Figure 3 shows some example dialogue with AIDA Cookbot. AIDA Cookbot is delivered as an Alexa Skill integrated with proprietary software for the interaction model component. More detail about the Skill’s architecture can be found in Sect. 5. The agents are made available for free on a website,Footnote 2 on TelegramFootnote 3 and on the Amazon Alexa Skill store.Footnote 4

Fig. 3
figure 3

In Example 1, the user interacts with AIDA Cookbot for the first time and the agent asks for any allergy, in order to memorize it. Users can ask a Diet-related question or for a recipe. In Example 2, the user returns for a second interaction and expresses a preference for a recipe. AIDA guides the user towards something more specific. In Example 3, the user asks directly for a recipe and AIDA immediately proposes something related to the request

5 Conversational agents’ architecture

Both AIDA Chatbot and AIDA Cookbot were created by the same team from CELI company exploiting internal resources and proprietary software called Sophia Chatbot described in [59,60,61]. However, in order to create a voice-based experience, it was necessary to integrate the original software with one of the available platforms for building voice applications, Amazon Alexa. Therefore the two projects share some components but their architecture differs, according to their functioning and their endpoint. Specifically, AIDA Cookbot includes a connection with the Lex platform as well as the integration of a proprietary search engine.

Dataset entries:
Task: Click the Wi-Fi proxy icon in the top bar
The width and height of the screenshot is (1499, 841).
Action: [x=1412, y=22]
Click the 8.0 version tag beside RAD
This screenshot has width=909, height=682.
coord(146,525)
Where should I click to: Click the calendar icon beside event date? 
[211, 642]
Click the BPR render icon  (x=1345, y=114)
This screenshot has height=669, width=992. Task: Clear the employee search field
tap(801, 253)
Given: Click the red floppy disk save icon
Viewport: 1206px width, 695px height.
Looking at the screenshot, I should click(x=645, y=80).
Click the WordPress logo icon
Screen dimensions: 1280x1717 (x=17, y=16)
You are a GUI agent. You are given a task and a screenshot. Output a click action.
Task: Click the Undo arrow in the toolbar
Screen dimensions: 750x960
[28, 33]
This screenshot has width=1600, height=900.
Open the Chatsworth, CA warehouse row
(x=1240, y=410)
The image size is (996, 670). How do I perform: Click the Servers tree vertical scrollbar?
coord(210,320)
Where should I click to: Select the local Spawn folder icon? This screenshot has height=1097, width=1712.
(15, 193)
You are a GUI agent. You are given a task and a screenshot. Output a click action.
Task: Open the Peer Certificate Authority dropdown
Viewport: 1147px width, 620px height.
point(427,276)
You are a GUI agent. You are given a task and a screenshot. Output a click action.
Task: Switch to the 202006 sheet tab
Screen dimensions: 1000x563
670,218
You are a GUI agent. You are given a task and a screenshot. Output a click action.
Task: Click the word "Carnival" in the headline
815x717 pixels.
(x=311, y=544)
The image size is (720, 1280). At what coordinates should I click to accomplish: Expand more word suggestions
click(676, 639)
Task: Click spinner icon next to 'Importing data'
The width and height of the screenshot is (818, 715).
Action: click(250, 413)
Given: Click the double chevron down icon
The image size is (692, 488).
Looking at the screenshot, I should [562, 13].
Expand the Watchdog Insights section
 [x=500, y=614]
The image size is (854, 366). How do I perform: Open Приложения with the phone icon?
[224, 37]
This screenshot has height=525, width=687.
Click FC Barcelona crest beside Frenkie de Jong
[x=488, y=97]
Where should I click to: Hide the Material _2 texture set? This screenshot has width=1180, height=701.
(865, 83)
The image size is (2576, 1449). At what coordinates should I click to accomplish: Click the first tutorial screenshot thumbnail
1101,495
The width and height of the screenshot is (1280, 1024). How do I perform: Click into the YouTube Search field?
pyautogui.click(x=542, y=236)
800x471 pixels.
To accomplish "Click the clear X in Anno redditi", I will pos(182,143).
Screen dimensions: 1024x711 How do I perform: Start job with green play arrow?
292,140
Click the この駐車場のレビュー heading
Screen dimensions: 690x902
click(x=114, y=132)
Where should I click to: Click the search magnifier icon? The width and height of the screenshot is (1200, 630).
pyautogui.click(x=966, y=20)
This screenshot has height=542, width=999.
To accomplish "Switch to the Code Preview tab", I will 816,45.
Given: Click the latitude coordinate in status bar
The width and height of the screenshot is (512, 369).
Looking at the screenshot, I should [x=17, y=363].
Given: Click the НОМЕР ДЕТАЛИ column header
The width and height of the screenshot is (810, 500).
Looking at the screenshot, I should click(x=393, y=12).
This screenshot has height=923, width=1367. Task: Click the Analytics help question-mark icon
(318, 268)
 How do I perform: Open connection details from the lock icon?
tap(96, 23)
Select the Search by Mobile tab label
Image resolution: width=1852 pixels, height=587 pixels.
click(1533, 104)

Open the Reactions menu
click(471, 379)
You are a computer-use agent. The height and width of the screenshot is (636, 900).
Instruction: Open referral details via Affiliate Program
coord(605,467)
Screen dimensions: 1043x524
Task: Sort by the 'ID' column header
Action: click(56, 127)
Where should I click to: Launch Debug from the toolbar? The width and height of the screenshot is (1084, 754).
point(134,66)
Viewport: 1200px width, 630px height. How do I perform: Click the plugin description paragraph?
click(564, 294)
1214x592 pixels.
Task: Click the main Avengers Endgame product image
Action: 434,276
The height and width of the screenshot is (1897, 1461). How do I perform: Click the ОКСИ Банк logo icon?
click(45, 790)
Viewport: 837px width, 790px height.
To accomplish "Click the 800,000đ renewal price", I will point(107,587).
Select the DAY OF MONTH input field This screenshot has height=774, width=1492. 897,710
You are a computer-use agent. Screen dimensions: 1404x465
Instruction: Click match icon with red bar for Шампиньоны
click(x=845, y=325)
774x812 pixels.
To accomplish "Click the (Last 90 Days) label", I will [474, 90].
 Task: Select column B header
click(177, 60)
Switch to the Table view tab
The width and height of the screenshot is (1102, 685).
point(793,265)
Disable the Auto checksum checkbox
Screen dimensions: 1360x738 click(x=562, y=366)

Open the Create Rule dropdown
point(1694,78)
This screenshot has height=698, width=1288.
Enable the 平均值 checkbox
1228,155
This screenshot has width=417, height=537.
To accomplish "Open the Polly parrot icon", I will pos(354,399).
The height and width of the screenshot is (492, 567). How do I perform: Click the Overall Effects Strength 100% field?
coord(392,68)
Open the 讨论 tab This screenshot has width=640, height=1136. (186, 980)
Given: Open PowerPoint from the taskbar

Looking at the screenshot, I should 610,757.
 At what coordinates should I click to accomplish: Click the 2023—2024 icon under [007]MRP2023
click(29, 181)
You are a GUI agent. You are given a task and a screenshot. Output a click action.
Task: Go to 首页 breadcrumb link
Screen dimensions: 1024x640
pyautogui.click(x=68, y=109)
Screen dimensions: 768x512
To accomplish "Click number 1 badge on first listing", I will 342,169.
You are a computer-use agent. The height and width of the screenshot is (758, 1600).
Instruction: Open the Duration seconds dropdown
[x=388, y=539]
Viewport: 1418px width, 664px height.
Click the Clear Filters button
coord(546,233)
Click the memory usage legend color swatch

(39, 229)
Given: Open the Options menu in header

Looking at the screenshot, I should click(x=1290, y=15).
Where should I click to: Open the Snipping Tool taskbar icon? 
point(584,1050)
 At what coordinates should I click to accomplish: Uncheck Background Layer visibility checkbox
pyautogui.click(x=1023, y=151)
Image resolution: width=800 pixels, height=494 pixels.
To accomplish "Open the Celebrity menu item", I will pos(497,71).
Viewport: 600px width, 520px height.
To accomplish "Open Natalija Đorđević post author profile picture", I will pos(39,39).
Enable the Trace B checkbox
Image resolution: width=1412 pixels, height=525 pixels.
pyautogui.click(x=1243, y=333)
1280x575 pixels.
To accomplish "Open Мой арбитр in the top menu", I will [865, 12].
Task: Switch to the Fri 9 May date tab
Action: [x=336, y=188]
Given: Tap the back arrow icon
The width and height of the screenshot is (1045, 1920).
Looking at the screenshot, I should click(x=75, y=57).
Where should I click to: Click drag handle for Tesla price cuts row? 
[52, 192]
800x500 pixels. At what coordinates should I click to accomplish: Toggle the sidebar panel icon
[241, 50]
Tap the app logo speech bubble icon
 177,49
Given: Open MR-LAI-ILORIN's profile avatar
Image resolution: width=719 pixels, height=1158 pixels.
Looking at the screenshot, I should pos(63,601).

Problem requirements: Continue the passage on the AIDA Chatbot and AIDA Cookbot conversational agents, starting after its final sentence.

Response area:
5.1 AIDA Chatbot’s architecture

The architecture of the chatbot is composed of various modules that are integrated in a complete service. The backend includes the functionalities of Natural Language Understanding, Natural Language Generation and Dialogue Manager. The NLU module aims to understand the user input. The understanding operation can be defined as a classification task; details about the NLU module can be found in the next section. For architectural description purposes, it is sufficient to say that the NLU module classifies the user’s input according to its internal KB (described in the previous section). The NLG module is in charge of producing an answer to the question asked by the user. It either retrieves the appropriate response from a predefined set, or it can generate it dynamically from a template (e.g. in the “welcome” message, a variable is filled according to the time of day with “Good morning”, “Good afternoon” or “Good evening”). Figure 4 illustrates the whole architecture.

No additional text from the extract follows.